どうして、このようなことになったのか。1人1台のタブレット端末等を使った取り組みを進めるため、総務省は2010年から「フューチャースクール推進事業」をスタートさせるとともに、文部科学省も2011年から「学びのイノベーション事業」を実施。2つの事業は連携協力しながら、1人1台のタブレット端末、電子黒板、無線LAN等が整備された環境の下、ICTを効果的に活用することで、子どもたちが主体的に学習する「新しい学び」を創造するための実証研究として行われた。この成果を踏まえ、総務省はタブレット端末等を整備する予算を地方交付税交付金で賄ってきたが、自治体の判断で後回しにされることもあり、自治体間の整備状況に著しい違いが出てきた。そこで機器やネットワークの整備の遅れを解消するため、2019年度から2023年度までの5年間、使い道が限定された補助金として支給することになった。このようにICT等の環境整備が大きく変わろうとしていた最中に新型コロナの感染拡大が発生。急遽、機器等の整備を前倒しで実施する自治体が増え、今後それらは急速に進んでいくと思われる。しかし、デジタル環境を活用する教員や、家庭での学習を見守る保護者の理解がなければ、学び自体は進歩しない。

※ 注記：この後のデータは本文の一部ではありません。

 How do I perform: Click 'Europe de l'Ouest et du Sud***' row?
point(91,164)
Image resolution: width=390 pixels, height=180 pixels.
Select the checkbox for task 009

我が国にはナショナル・カリキュラムとして学習指導要領がある。教員は学習指導要領で示されていることを踏まえ、具体的な指導内容を考える。したがって学習指導要領にある各教科の指導上の配慮事項等に、オンライン授業に関する記述が含まれるようになることが重要なのだ。

学習指導要領では、今までの総合的な学習の時間の導入や、外国語活動の導入、「特別の教科道徳」の導入など、社会の変化や科学技術の進化等に対応した、新しい学びを行ってきた。しかし、社会の変化や科学技術の進化は速度を増しているため、それに適した学校教育機関等の変化が必要なのだろう。「不易流行」とは、教育関係者にもよく使われる言葉だが、「不易」を理由に変わらないことを選択する人もいる。しかし、社会が大きく変わる中で、指導も大きく変わらなければならない。AI、IoT、ビッグデータ、AR、VR、ロボット、高速無線通信等を、不登校や日本語指導が必要な者、病気や障害のある者など、多様化する子どもの実態に応じて適切に活用していきたいものである。